(Saved data entries)

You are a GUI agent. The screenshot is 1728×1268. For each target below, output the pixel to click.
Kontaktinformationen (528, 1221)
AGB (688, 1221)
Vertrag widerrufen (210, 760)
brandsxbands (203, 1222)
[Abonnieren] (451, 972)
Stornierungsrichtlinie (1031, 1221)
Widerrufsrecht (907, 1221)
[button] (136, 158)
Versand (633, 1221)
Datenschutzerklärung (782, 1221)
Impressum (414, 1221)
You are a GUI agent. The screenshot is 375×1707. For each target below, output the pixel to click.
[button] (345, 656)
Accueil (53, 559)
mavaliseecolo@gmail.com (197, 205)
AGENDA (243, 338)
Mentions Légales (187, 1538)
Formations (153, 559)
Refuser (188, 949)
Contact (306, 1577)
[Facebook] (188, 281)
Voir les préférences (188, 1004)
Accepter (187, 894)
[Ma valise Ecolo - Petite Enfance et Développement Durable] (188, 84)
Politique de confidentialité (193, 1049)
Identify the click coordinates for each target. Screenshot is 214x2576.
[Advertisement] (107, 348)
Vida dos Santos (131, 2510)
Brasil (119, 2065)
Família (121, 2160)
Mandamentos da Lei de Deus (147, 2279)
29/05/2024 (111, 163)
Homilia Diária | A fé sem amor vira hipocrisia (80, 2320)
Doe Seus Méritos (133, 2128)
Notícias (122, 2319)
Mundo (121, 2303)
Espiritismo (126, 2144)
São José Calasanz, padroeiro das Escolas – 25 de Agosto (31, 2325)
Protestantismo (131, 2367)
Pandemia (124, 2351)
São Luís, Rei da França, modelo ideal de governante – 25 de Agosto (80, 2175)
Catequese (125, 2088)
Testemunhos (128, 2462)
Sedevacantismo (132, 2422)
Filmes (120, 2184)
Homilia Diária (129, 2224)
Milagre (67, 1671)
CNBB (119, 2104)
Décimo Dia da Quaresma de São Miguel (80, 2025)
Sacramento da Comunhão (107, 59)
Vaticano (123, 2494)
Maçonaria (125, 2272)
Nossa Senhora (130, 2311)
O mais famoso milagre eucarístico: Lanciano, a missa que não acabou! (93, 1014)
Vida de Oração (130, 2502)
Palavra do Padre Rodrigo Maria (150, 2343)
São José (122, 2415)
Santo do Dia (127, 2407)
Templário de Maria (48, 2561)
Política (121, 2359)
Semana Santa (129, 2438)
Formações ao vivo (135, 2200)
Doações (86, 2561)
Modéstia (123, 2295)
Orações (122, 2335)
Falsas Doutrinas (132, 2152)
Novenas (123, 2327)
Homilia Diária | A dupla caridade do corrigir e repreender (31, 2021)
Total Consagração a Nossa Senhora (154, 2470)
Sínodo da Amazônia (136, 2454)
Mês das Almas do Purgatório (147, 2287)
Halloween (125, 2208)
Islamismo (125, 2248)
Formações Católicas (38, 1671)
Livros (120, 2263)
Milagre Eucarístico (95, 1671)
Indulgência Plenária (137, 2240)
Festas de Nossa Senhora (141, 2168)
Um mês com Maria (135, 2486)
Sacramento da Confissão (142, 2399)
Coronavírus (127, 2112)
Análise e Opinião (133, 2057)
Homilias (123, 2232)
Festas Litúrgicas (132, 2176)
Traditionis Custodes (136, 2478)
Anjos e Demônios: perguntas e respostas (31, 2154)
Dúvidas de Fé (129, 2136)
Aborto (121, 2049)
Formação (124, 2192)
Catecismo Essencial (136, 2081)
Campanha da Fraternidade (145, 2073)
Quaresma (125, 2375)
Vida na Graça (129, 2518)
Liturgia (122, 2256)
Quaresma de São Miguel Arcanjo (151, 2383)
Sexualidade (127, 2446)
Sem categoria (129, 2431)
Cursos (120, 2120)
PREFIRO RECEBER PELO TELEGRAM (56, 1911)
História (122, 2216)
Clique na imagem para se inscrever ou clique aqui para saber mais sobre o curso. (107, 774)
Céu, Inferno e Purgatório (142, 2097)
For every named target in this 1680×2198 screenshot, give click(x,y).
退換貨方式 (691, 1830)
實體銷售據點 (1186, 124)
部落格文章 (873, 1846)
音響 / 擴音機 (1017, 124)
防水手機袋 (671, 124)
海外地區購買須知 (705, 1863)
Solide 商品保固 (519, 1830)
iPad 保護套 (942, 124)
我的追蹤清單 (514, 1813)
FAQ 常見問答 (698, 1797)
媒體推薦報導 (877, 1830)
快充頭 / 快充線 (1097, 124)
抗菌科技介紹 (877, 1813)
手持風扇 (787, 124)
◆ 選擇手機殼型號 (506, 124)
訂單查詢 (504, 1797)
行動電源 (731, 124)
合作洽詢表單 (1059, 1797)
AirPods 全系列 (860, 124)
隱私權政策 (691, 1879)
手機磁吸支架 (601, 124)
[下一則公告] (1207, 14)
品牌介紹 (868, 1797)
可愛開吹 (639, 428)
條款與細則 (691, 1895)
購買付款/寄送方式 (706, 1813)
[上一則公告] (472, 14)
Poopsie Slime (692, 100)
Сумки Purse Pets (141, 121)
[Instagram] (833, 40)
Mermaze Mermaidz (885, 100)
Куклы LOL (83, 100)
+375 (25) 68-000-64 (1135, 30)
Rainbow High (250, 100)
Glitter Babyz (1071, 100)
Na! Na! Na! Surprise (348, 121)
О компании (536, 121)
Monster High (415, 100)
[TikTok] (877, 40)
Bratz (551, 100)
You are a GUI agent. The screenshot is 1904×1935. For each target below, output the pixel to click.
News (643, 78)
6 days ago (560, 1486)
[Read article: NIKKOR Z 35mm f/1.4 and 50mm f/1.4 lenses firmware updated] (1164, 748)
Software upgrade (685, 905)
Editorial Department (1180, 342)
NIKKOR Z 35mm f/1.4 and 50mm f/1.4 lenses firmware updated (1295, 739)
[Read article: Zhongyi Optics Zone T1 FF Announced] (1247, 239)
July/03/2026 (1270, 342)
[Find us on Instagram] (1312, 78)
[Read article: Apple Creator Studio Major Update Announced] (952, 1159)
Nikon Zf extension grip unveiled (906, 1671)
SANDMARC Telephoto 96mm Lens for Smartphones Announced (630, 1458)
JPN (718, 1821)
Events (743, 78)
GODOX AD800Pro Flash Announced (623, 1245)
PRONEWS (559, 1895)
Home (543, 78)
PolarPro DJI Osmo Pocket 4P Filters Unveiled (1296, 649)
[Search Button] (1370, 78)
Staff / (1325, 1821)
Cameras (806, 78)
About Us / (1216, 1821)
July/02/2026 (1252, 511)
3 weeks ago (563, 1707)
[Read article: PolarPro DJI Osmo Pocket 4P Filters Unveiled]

*TRY IT*
A faithful retyping of every entry above is the task.

*RESPONSE TO THE EXERCISE*
You are a GUI agent. The screenshot is 1728×1268. For each target below, output the pixel to click.
Kontaktinformationen (528, 1221)
AGB (688, 1221)
Vertrag widerrufen (210, 760)
brandsxbands (203, 1222)
[Abonnieren] (451, 972)
Stornierungsrichtlinie (1031, 1221)
Widerrufsrecht (907, 1221)
[button] (136, 158)
Versand (633, 1221)
Datenschutzerklärung (782, 1221)
Impressum (414, 1221)
You are a GUI agent. The screenshot is 375×1707. For each target below, output the pixel to click.
[button] (345, 656)
Accueil (53, 559)
mavaliseecolo@gmail.com (197, 205)
AGENDA (243, 338)
Mentions Légales (187, 1538)
Formations (153, 559)
Refuser (188, 949)
Contact (306, 1577)
[Facebook] (188, 281)
Voir les préférences (188, 1004)
Accepter (187, 894)
[Ma valise Ecolo - Petite Enfance et Développement Durable] (188, 84)
Politique de confidentialité (193, 1049)
Identify the click coordinates for each target. Screenshot is 214x2576.
[Advertisement] (107, 348)
Vida dos Santos (131, 2510)
Brasil (119, 2065)
Família (121, 2160)
Mandamentos da Lei de Deus (147, 2279)
29/05/2024 (111, 163)
Homilia Diária | A fé sem amor vira hipocrisia (80, 2320)
Doe Seus Méritos (133, 2128)
Notícias (122, 2319)
Mundo (121, 2303)
Espiritismo (126, 2144)
São José Calasanz, padroeiro das Escolas – 25 de Agosto (31, 2325)
Protestantismo (131, 2367)
Pandemia (124, 2351)
São Luís, Rei da França, modelo ideal de governante – 25 de Agosto (80, 2175)
Catequese (125, 2088)
Testemunhos (128, 2462)
Sedevacantismo (132, 2422)
Filmes (120, 2184)
Homilia Diária (129, 2224)
Milagre (67, 1671)
CNBB (119, 2104)
Décimo Dia da Quaresma de São Miguel (80, 2025)
Sacramento da Comunhão (107, 59)
Vaticano (123, 2494)
Maçonaria (125, 2272)
Nossa Senhora (130, 2311)
O mais famoso milagre eucarístico: Lanciano, a missa que não acabou! (93, 1014)
Vida de Oração (130, 2502)
Palavra do Padre Rodrigo Maria (150, 2343)
São José (122, 2415)
Santo do Dia (127, 2407)
Templário de Maria (48, 2561)
Política (121, 2359)
Semana Santa (129, 2438)
Formações ao vivo (135, 2200)
Doações (86, 2561)
Modéstia (123, 2295)
Orações (122, 2335)
Falsas Doutrinas (132, 2152)
Novenas (123, 2327)
Homilia Diária | A dupla caridade do corrigir e repreender (31, 2021)
Total Consagração a Nossa Senhora (154, 2470)
Sínodo da Amazônia (136, 2454)
Mês das Almas do Purgatório (147, 2287)
Halloween (125, 2208)
Islamismo (125, 2248)
Formações Católicas (38, 1671)
Livros (120, 2263)
Milagre Eucarístico (95, 1671)
Indulgência Plenária (137, 2240)
Festas de Nossa Senhora (141, 2168)
Um mês com Maria (135, 2486)
Sacramento da Confissão (142, 2399)
Coronavírus (127, 2112)
Análise e Opinião (133, 2057)
Homilias (123, 2232)
Festas Litúrgicas (132, 2176)
Traditionis Custodes (136, 2478)
Anjos e Demônios: perguntas e respostas (31, 2154)
Dúvidas de Fé (129, 2136)
Aborto (121, 2049)
Formação (124, 2192)
Catecismo Essencial (136, 2081)
Campanha da Fraternidade (145, 2073)
Quaresma (125, 2375)
Vida na Graça (129, 2518)
Liturgia (122, 2256)
Quaresma de São Miguel Arcanjo (151, 2383)
Sexualidade (127, 2446)
Sem categoria (129, 2431)
Cursos (120, 2120)
PREFIRO RECEBER PELO TELEGRAM (56, 1911)
História (122, 2216)
Clique na imagem para se inscrever ou clique aqui para saber mais sobre o curso. (107, 774)
Céu, Inferno e Purgatório (142, 2097)
For every named target in this 1680×2198 screenshot, give click(x,y).
退換貨方式 (691, 1830)
實體銷售據點 (1186, 124)
部落格文章 (873, 1846)
音響 / 擴音機 (1017, 124)
防水手機袋 (671, 124)
海外地區購買須知 (705, 1863)
Solide 商品保固 (519, 1830)
iPad 保護套 (942, 124)
我的追蹤清單 (514, 1813)
FAQ 常見問答 (698, 1797)
媒體推薦報導 (877, 1830)
快充頭 / 快充線 (1097, 124)
抗菌科技介紹 (877, 1813)
手持風扇 (787, 124)
◆ 選擇手機殼型號 (506, 124)
訂單查詢 (504, 1797)
行動電源 (731, 124)
合作洽詢表單 (1059, 1797)
AirPods 全系列 (860, 124)
隱私權政策 (691, 1879)
手機磁吸支架 (601, 124)
[下一則公告] (1207, 14)
品牌介紹 (868, 1797)
可愛開吹 (639, 428)
條款與細則 (691, 1895)
購買付款/寄送方式 (706, 1813)
[上一則公告] (472, 14)
Poopsie Slime (692, 100)
Сумки Purse Pets (141, 121)
[Instagram] (833, 40)
Mermaze Mermaidz (885, 100)
Куклы LOL (83, 100)
+375 (25) 68-000-64 (1135, 30)
Rainbow High (250, 100)
Glitter Babyz (1071, 100)
Na! Na! Na! Surprise (348, 121)
О компании (536, 121)
Monster High (415, 100)
[TikTok] (877, 40)
Bratz (551, 100)
You are a GUI agent. The screenshot is 1904×1935. For each target below, output the pixel to click.
News (643, 78)
6 days ago (560, 1486)
[Read article: NIKKOR Z 35mm f/1.4 and 50mm f/1.4 lenses firmware updated] (1164, 748)
Software upgrade (685, 905)
Editorial Department (1180, 342)
NIKKOR Z 35mm f/1.4 and 50mm f/1.4 lenses firmware updated (1295, 739)
[Read article: Zhongyi Optics Zone T1 FF Announced] (1247, 239)
July/03/2026 (1270, 342)
[Find us on Instagram] (1312, 78)
[Read article: Apple Creator Studio Major Update Announced] (952, 1159)
Nikon Zf extension grip unveiled (906, 1671)
SANDMARC Telephoto 96mm Lens for Smartphones Announced (630, 1458)
JPN (718, 1821)
Events (743, 78)
GODOX AD800Pro Flash Announced (623, 1245)
PRONEWS (559, 1895)
Home (543, 78)
PolarPro DJI Osmo Pocket 4P Filters Unveiled (1296, 649)
[Search Button] (1370, 78)
Staff / (1325, 1821)
Cameras (806, 78)
About Us / (1216, 1821)
July/02/2026 (1252, 511)
3 weeks ago (563, 1707)
[Read article: PolarPro DJI Osmo Pocket 4P Filters Unveiled]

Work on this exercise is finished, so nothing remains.